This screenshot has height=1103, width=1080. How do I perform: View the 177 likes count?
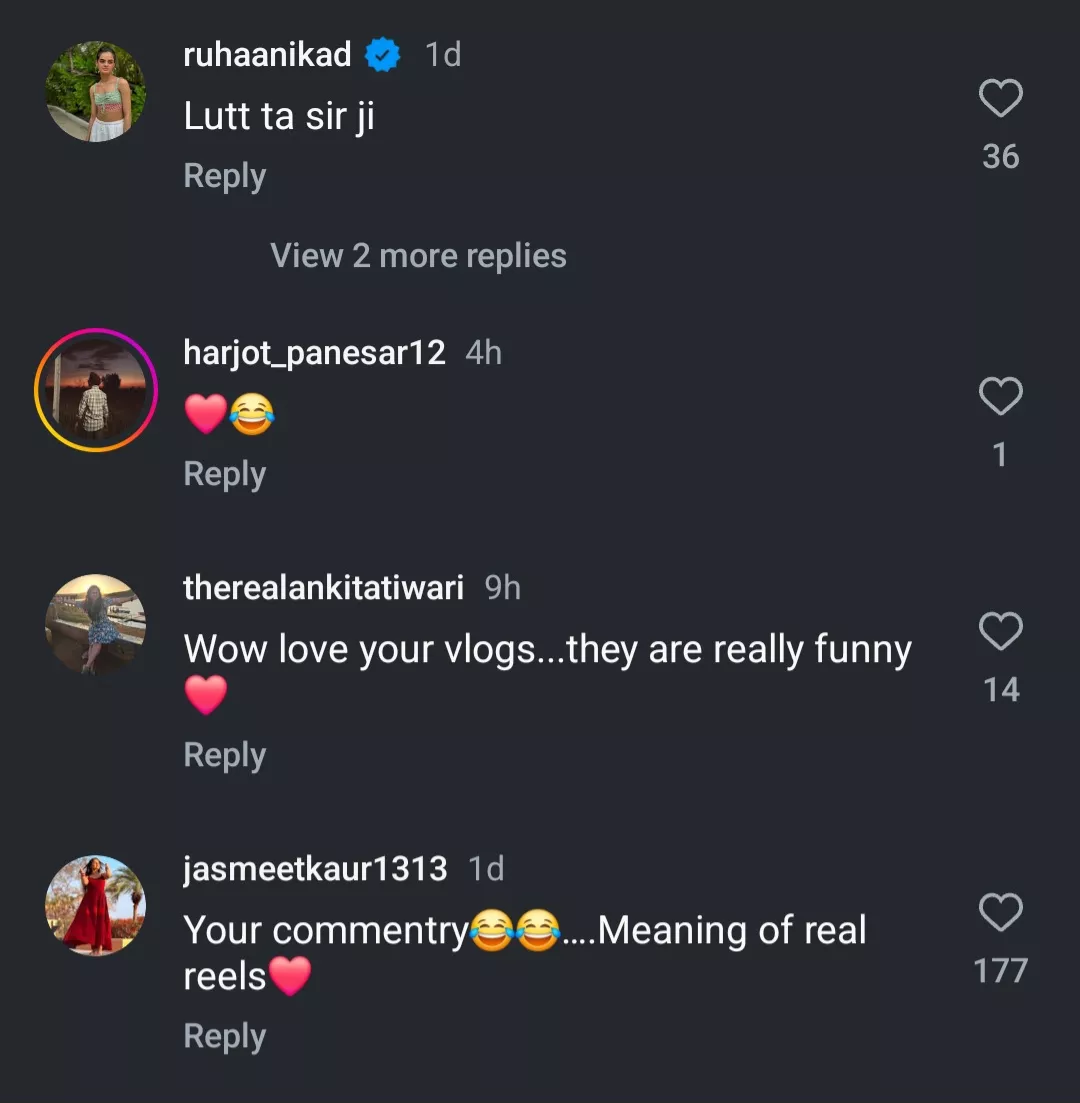pos(1000,970)
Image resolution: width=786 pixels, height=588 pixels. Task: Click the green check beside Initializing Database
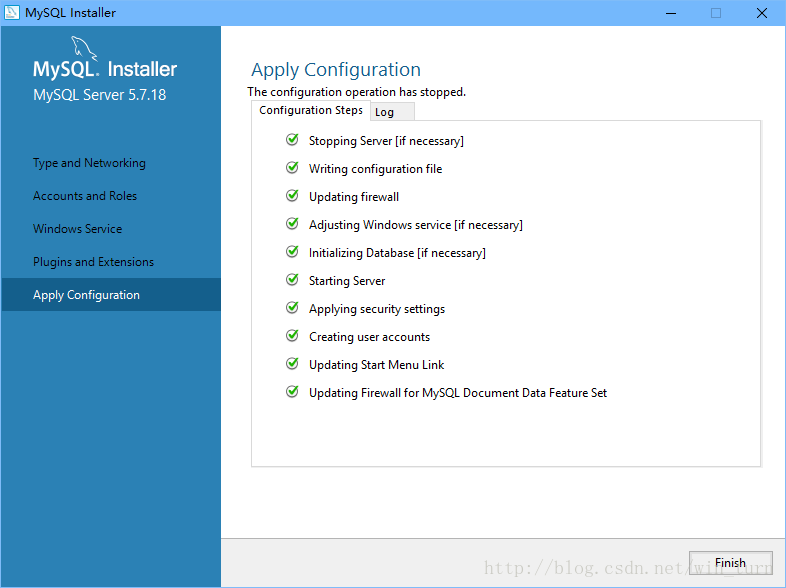pyautogui.click(x=292, y=253)
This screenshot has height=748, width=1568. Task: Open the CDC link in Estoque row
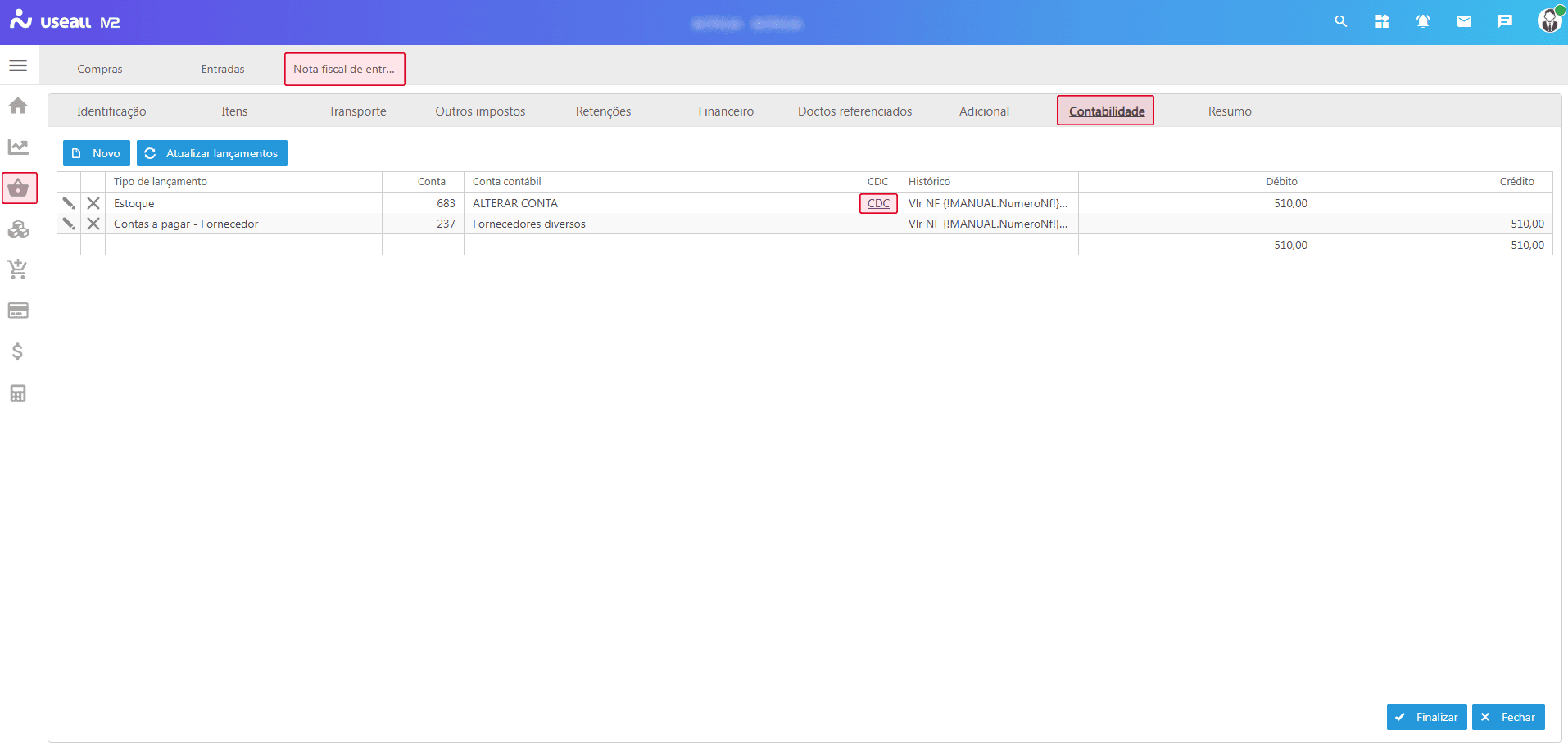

^^^^^^^^

**Problem description:** Could you restate all of the data above word for word and skip every picture?

**Answer space:**
This screenshot has height=1103, width=1080. How do I perform: View the 177 likes count?
pos(1000,970)
Image resolution: width=786 pixels, height=588 pixels. Task: Click the green check beside Initializing Database
pyautogui.click(x=292, y=253)
This screenshot has height=748, width=1568. Task: Open the CDC link in Estoque row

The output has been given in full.